The efficiency change component ( E f f ) of the MI of TFP and its two factors, pure technical efficiency ( P u r e E f f ) and scale efficiency change S c a l e E f f are regressed to a set of variables in order to explore further how technically efficient managers capture the productivity gains observed in the various periods. Hence, conclusions in regard to innovation in management and through investment in human capital could be derived. In particular, E f f and its two factors were regressed against the form of business (Sole trader, Partnership, and Farming Company), the age of the farmer, the level of education (basic education i.e. school only and further education), a dummy variable indicating paid or not managerial input, the size of the farm (based on the FBS classification of size). In addition, a dummy variable was used to indicate those farms that are owner occupied or tenanted and an index to define the level of specialisation for each farm in producing arable crops was designed. The index of specialisation considered the output derived from arable enterprises and the output derived from livestock enterprises. A farm will receive an index of 1 when all its output is derived from arable enterprises and any other number less than that will identify the percentage of other enterprises contributing to the total output of the farm business. Hence, three levels of specialisation were defined for all farms through the periods under consideration (Level 1: 0.7 - 1, Level 2: 0.5 – 0.69 and Level 3: 0 – 0.49).
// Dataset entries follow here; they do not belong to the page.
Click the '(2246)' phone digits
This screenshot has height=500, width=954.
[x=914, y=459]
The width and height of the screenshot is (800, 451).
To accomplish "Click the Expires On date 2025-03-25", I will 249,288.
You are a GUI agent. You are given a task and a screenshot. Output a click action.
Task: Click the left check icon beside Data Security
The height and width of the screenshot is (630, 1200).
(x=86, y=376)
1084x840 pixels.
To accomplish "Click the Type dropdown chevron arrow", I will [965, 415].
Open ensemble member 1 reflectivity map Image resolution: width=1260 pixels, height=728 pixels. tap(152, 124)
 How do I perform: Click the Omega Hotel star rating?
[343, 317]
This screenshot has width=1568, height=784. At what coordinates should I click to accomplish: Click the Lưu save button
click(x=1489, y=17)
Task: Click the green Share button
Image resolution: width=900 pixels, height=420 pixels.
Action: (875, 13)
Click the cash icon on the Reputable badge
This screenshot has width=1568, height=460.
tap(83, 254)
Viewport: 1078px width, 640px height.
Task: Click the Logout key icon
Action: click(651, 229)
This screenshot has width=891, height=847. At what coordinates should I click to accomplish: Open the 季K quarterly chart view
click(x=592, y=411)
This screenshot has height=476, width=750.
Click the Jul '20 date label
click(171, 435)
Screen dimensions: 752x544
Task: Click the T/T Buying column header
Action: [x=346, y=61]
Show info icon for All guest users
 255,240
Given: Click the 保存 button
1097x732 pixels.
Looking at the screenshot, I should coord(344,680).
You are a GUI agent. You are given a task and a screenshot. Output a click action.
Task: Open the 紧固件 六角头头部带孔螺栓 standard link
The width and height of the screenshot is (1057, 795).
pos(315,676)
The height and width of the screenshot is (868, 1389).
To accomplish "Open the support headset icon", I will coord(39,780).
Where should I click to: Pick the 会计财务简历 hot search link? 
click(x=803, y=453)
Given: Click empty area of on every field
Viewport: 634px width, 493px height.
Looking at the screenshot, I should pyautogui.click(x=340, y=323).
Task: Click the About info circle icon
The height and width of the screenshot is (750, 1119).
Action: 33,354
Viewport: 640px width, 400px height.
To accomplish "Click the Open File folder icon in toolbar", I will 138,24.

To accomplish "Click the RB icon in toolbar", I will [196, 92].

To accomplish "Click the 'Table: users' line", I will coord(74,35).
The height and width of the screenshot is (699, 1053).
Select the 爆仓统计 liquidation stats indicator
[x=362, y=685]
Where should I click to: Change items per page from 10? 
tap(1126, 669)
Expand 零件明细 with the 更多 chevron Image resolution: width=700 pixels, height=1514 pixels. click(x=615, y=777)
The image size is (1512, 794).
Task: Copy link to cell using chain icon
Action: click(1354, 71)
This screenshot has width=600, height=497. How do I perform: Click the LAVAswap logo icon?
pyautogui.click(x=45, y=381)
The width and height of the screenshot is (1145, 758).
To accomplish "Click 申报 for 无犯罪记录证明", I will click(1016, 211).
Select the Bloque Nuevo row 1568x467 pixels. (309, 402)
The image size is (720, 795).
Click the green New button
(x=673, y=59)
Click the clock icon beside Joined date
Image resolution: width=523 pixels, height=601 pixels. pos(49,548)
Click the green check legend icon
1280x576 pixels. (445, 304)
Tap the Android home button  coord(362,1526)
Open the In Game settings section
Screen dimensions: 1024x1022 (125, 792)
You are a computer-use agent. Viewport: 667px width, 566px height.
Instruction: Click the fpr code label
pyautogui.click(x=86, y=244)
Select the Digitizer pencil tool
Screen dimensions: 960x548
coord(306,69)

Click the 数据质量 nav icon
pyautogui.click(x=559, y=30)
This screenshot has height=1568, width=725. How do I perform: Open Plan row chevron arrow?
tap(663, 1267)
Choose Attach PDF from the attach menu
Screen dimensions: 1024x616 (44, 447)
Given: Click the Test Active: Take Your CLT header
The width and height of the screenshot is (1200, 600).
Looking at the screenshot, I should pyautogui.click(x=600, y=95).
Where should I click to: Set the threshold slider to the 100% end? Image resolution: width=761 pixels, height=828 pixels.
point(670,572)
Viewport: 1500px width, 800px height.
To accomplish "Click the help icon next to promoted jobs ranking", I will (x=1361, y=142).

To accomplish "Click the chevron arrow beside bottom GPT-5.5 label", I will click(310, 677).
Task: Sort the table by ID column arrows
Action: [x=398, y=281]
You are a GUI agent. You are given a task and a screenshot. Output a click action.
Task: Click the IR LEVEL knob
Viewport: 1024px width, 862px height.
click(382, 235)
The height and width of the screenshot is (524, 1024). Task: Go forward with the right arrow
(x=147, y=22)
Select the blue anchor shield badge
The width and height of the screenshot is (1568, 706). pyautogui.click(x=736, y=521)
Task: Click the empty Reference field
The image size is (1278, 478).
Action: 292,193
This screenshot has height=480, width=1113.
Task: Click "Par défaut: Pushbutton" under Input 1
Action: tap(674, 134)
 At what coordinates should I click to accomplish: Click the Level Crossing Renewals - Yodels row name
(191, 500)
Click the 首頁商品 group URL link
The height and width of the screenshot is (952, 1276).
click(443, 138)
Descriptive statistics of the variables used for the innovation in management and human capital panel data models are available in Table 2. Key insights show that the average Efficiency Change is slightly above 1 (Mean = 1.04, SD = 0.25), indicating a general improvement in efficiency over the period studied. The Pure Efficiency Change, which represents efficiency improvements excluding scale and mix effects, is close to 1 (Mean = 1.01, SD = 0.14), suggesting modest gains. The Scale-mix Efficiency Change, reflecting changes due to scale and mix of outputs, is also slightly above 1 (Mean = 1.03, SD = 0.18).
Regarding farm structure, Table 2 shows it is predominantly either sole traders (47%) or partnerships (45%). Limited companies comprise a smaller portion (8%). This distribution suggests a dominance of traditional and family-run farm businesses. The education and management aspects of farmers show a significant majority of the farmers holding higher education (64%), with fewer having only basic education (17%) or A-level qualifications (19%). However, most farms (95%) operate without paid managerial input, highlighting the reliance on the farmers' own expertise. The distribution between large (45%) and medium-sized (44%) farms is fairly even, with small farms making up a smaller proportion (11%). The majority of farms are owned (65%) rather than tenanted (35%). Also, a majority of farms (89%) have more than 70% of their output in crops, indicating a strong focus on crop production in the sample. Data on farmer’s age suggest an apparent aging of the farmer population, with the average age increasing from 53 in 2003/2004 to 62 in 2013/2014. Overall, descriptive data suggests that while there have been slight improvements in farm efficiency, these are more pronounced in scale and mix changes rather than pure efficiency. The demographic data points to an aging farmer population, a predominance of higher education among farmers, and a major reliance on crop production.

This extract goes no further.